====== PROVIDED TEXT ======

These are uneasy times in the oil market. The OPEC+ group meets again in Vienna this week alongside oil industry chief executives and the stakes are high. So high, in fact, that reporters from Reuters, Bloomberg and the Wall Street Journal have been denied access to the seminar. This could be interpreted as a signal that there is growing discord among the OPEC+ group; the alliance between Saudi Arabia and Russia has always been strained, and this came to a head in March 2020 when the countries failed to agree on oil production cuts which triggered a price war and a collapse in oil prices from $60 per barrel to $20 per barrel within six weeks. Looking further back, the infamous OPEC meeting in November 2014 precipitated a fall from $80 per barrel to $45 per barrel over a similar timeframe. The then Saudi oil minister Ali Al-Naimi summarised the discussions as follows: “There was no appetite for sharing the burden, so we left it to the market as the most efficient way of balancing supply and demand.”
In this environment, there is a possibility that Prince Abdulaziz bin Salman might choose to step back from actively managing the market - and let oil prices go - if he perceives that other producers are not sharing the burden of reducing their market share. A short sharp crash would remind the market that Saudi Arabia remains the lowest-cost producer and the supplier of last resort as the world starts to transition away from crude oil.

======

» SET PROBLEM A
Translate this sentence from the oil market passage into French: "A short sharp crash would remind the market that Saudi Arabia remains the lowest-cost producer and the supplier of last resort as the world starts to transition away from crude oil."
» SET PROBLEM B
Carry on the oil market passage above, starting right after its final sentence.

====== RECORDS ======

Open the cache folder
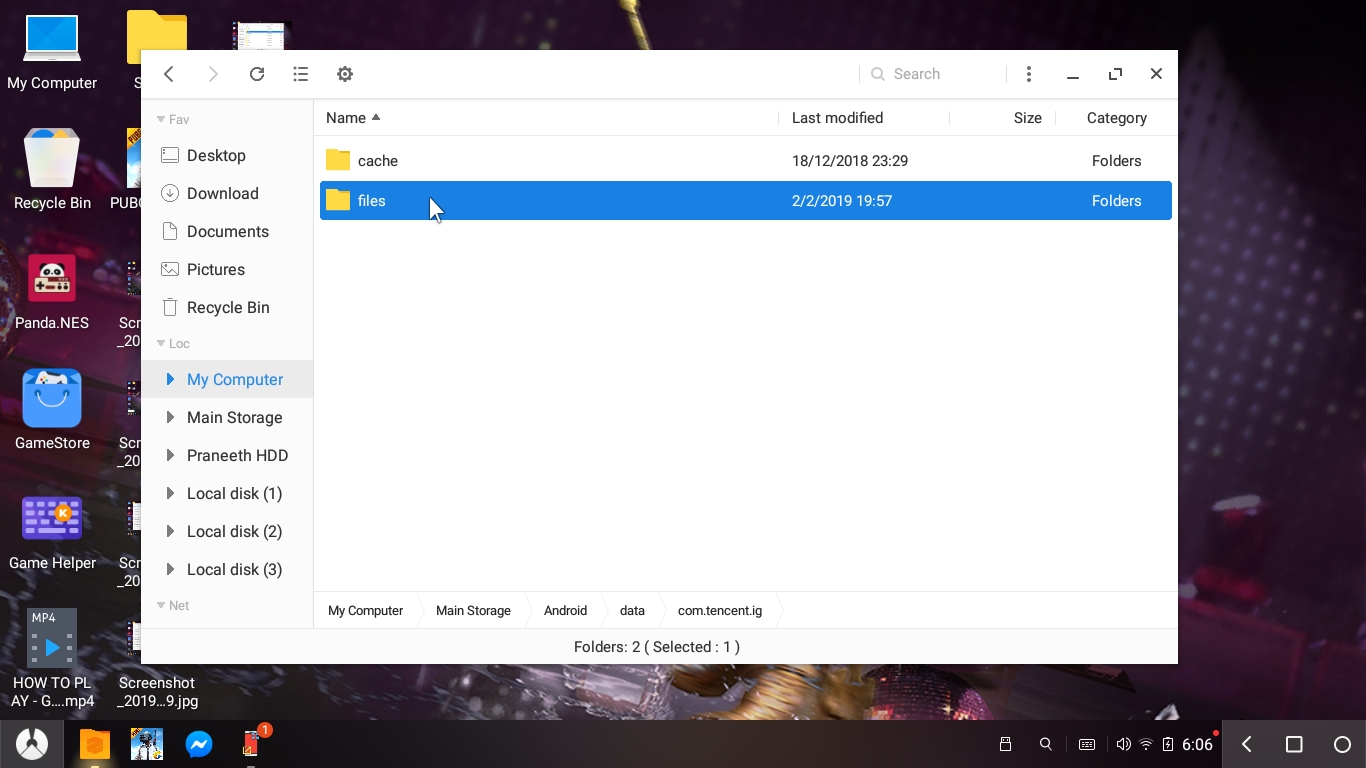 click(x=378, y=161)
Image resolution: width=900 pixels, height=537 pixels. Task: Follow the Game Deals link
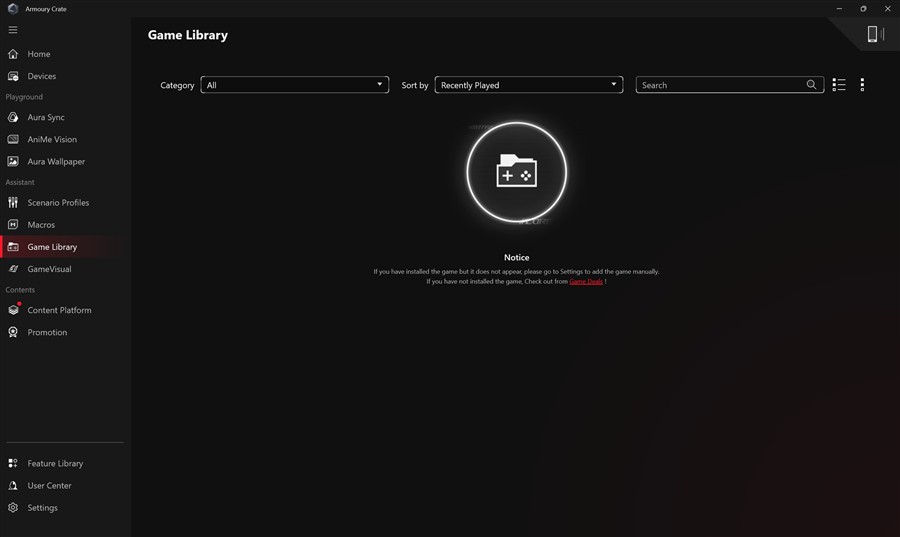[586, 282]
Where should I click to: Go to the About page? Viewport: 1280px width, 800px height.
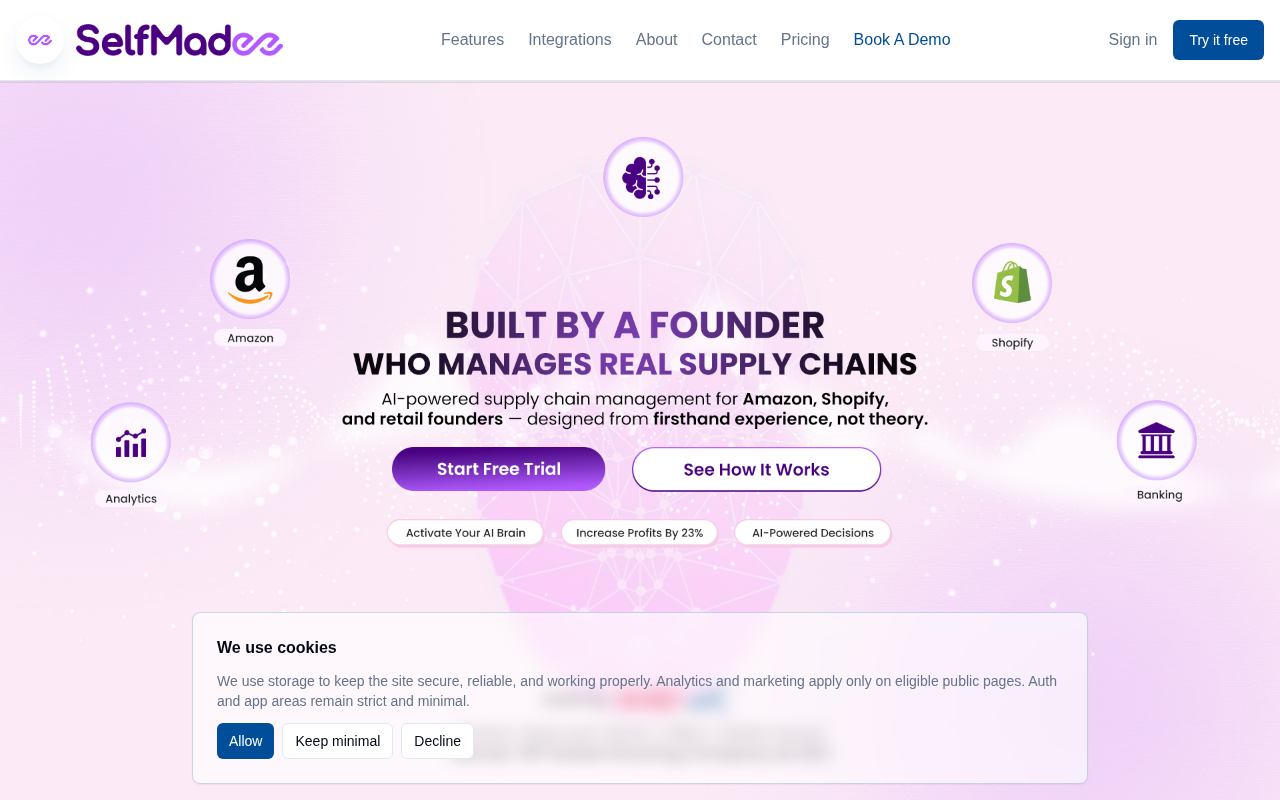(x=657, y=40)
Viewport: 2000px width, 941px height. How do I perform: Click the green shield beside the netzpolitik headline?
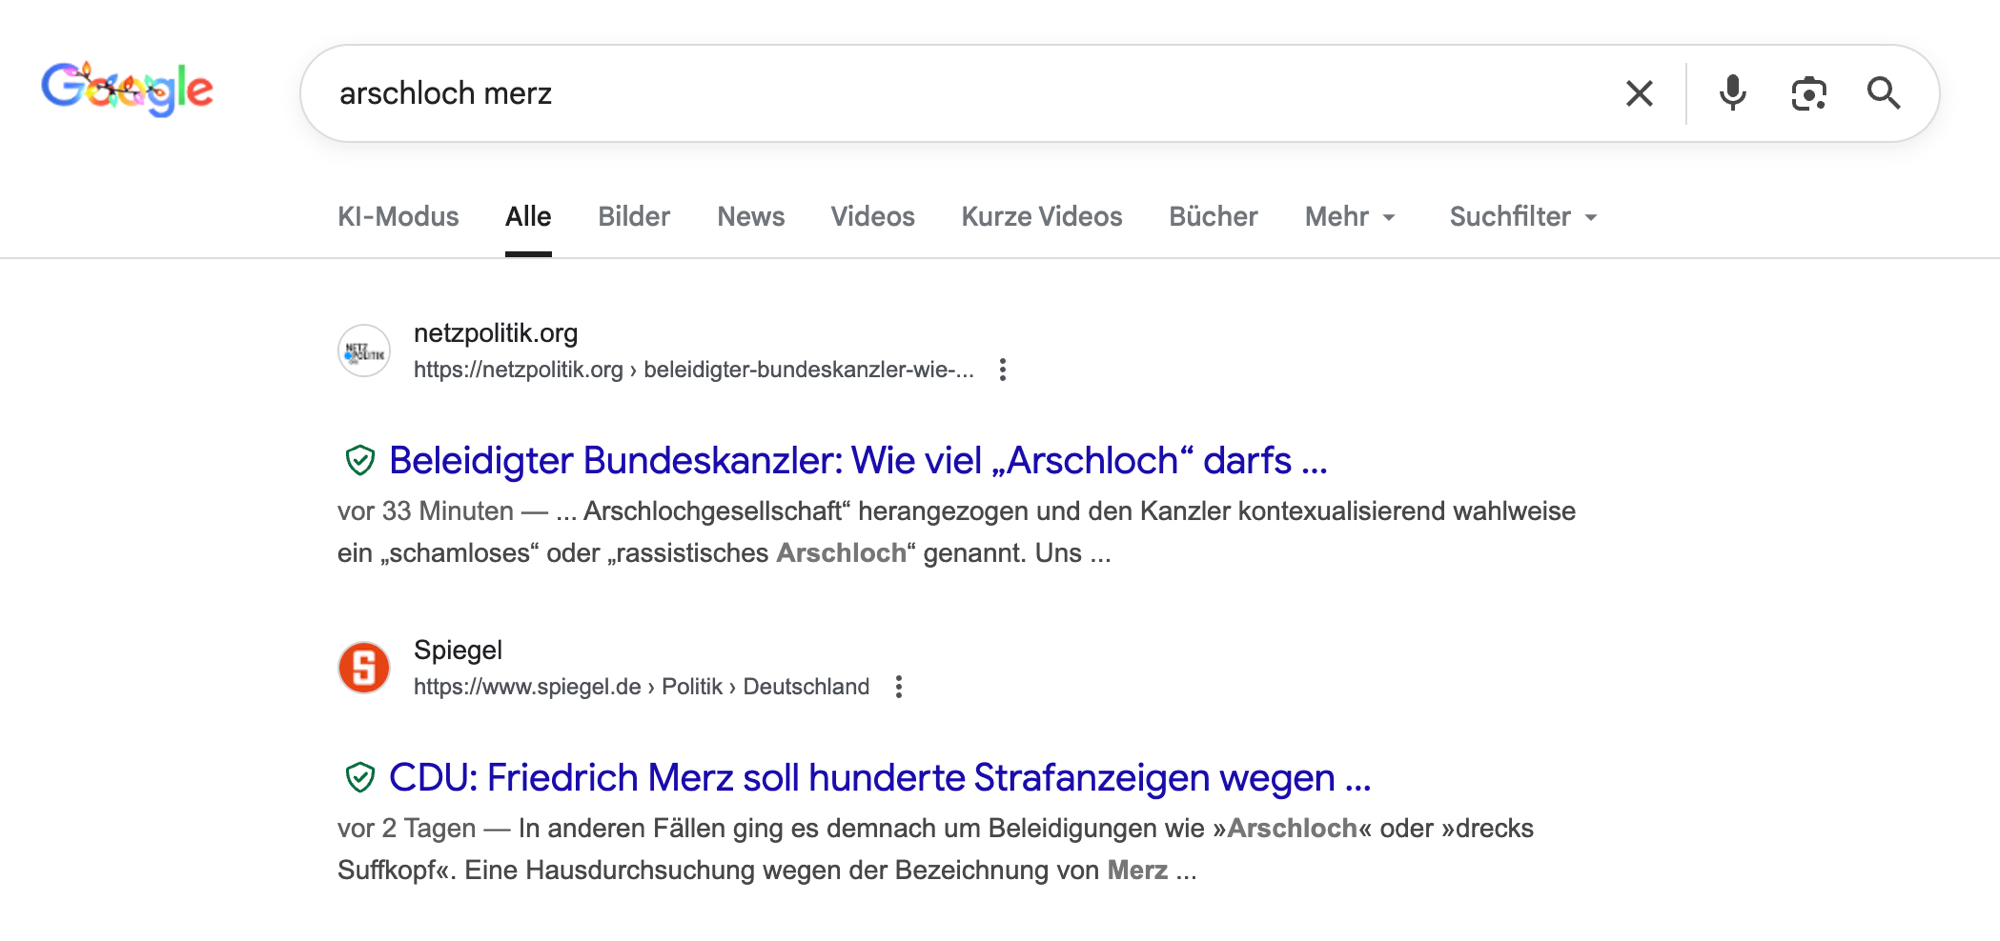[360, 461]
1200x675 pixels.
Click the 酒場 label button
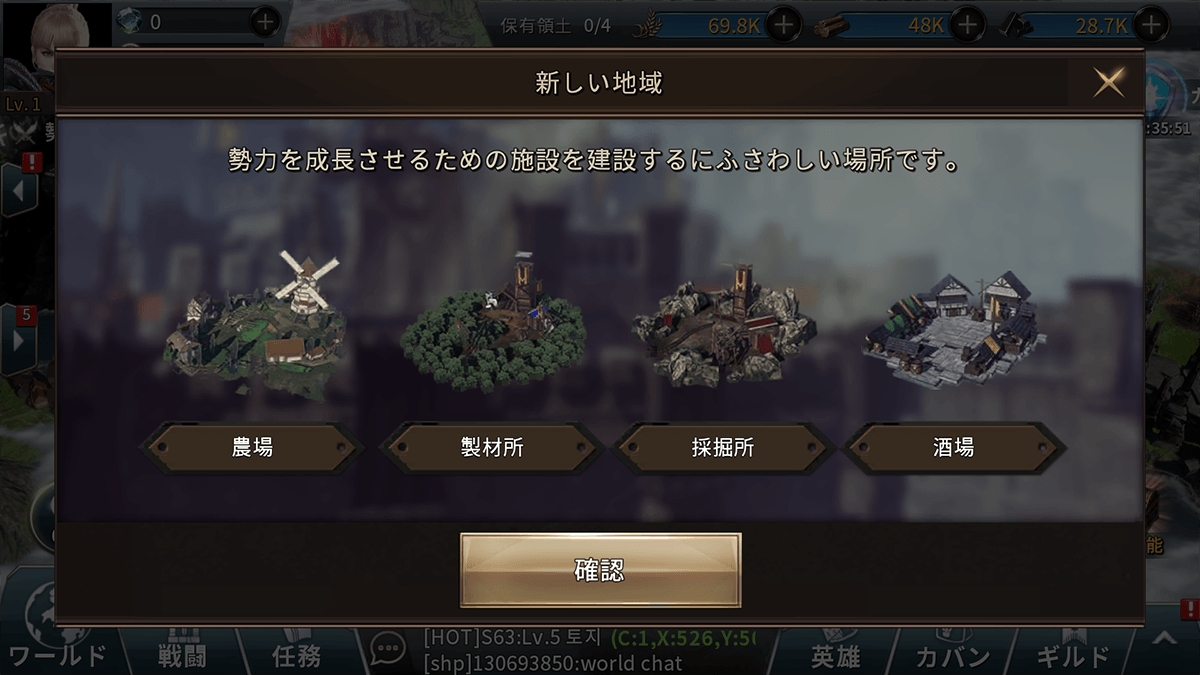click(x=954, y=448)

======

» EXERCISE OUTPUT A
Un krach bref et brutal rappellerait au marché que l'Arabie saoudite demeure le producteur aux coûts les plus bas et le fournisseur de dernier recours, alors que le monde commence à s'affranchir du pétrole brut.

» EXERCISE OUTPUT B
Of course, there are ample reasons why an oil price wash-out would not be popular in the Kingdom. The Vision 2030 agenda is highly reliant on oil revenues for the foreseeable future—with current account and fiscal break evens estimated to be around $80 a barrel—and expansionary capex and fiscal policy would be undermined by a crash. The other major variable is clearly demand. The International Energy Agency continues to forecast a major upswing in global oil demand in the second half of the year, led by China: the June Oil Market Report increased its 2023 demand growth estimate to 2.4m barrels per day, with China accounting for 60% of the year-on-year increase. If the China rebound does not materialise then we can be reasonably confident that OPEC’s resolve will be tested again soon. Prince Abdulaziz bin Salman has talked publicly about being “proactive, pre-emptive and precautionary” but adding “we always want to add suspense…we don’t want people to try to predict what we do.”
It promises to be an exciting ride in the second half of the year.